The Directive will require each member state to ensure that courts or other administrative authorities can, upon the request of one of the parties, order the other or even a third party to disclose relevant evidence in accordance with national procedural rules. It is unclear how this concept will interact with existing rules in countries whose discovery rules are more limited, but it is another factor that may lead to forum-shopping (with claimants seeking to bring claims in countries with generous disclosure procedures). A fragmented discovery regime between different markets will likely create risks in terms of document management.

What will the future EU collective redress regime look like?

We are not going to see a single or uniform pan-European collective action regime. Here are our predictions for how implementation will play out in certain key European markets.

In Austria, the current government has welcomed the European Union’s approach and the Directive. However, to date, it is unclear how far the Austrian legislator will go and how strict it will adhere to the Directive. In its agenda the Austrian government has already given some indications on the implementation of the Directive, namely:

  • maintain the available types of collective actions; 
  • adhere to the opt-in principle;
  • set high quality thresholds for potential claimant organisations to become QEs; and 
  • maintain the loser pays principle and the possibility of third-party-litigation funding.

In Belgium, the implementation of the Directive will not lead to major changes as Belgian law already has a class action regime in place since 1 September 2014 that has anticipated most of the measures of the Directive. Belgian law allows for aggregated individual consumer, self-employed or SME complaints to be brought in a single court action with an opt-in or opt-out system to be agreed between the parties or decided by the judge. The Belgian current regime will only need to be amended to implement certain elements such as: 

  • the distinction between qualified entities entitled to bring domestic actions from those entitled to bring cross-border actions; and 
  • the provisions dealing with the funding of the qualified entities.

In France, the implementation of the Directive should not revolutionize the regime but is likely to create an opportunity to make it more efficient and attractive. A September 2020 draft bill has suggested various proposals to improve the French regime: 

  • adopt a single general framework vs. the five existing systems;
  • increase the number of qualified entities;
  • enable compensation of all kind of damage;
  • introduce loser pays rule vs. current rule where the winning party recovers a marginal portion of its costs; and 
  • introduction of a civil fine corresponding to a fraction of the company’s turnover.

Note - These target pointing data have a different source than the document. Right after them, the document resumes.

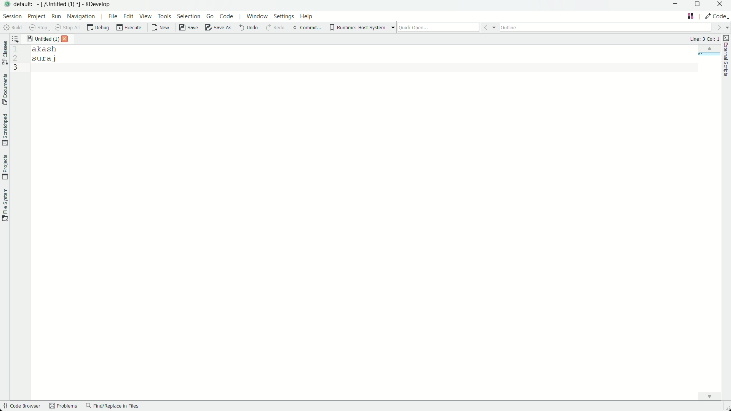 This screenshot has height=411, width=731. I want to click on stop, so click(38, 27).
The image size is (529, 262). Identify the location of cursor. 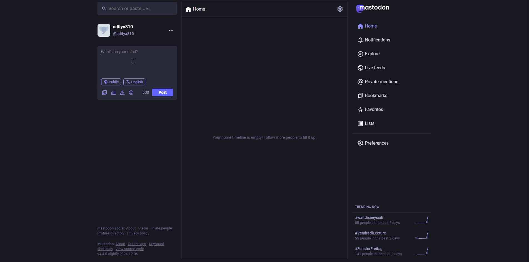
(133, 61).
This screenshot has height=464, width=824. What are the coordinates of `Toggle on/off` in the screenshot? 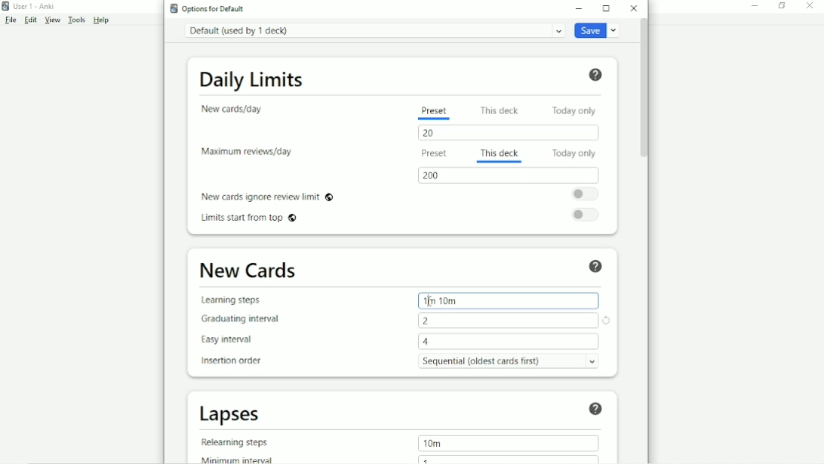 It's located at (585, 193).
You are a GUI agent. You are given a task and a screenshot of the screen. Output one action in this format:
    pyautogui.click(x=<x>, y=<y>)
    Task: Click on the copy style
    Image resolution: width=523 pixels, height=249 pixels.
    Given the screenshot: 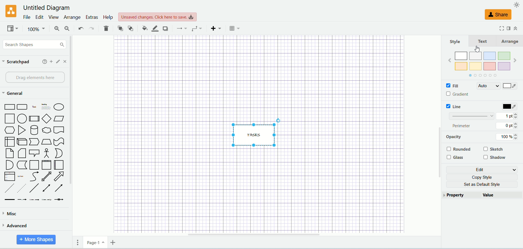 What is the action you would take?
    pyautogui.click(x=483, y=177)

In Germany, a new type of collective consumer action (Musterfeststellungsklage – Declaratory Model Action, DMA) was introduced in 2018 which provided for declaratory relief in an opt-in class action framework. However, the current DMA does not meet all the requirements set out in the Directive and differs in its scope. Germany therefore has to either adapt the legal framework regarding the DMA or alternatively introduce a new type of representative action in order to implement the standards set out in the Directive.

In Spain, the key topic remains for the Spanish legislator election of opt-in or opt out mechanism, the definition of the type of association that will be entitled to file the claims, the regulation of third party litigation funding and the implementation of the loser-pays principle, which is rarely enforced in Spain by courts and, actually only involves a proportion of the costs of the defendant.

In the UK, the Directive is unlikely to be implemented. The timing of the Directive means it will not form part of the retained law when the UK leaves the EU, and the UK is not under any obligation to adopt it. There also does not appear to be any particular political will to implement the Directive in the UK, likely because there are already relatively established regimes for bringing collective actions, such as group litigation orders and representative actions.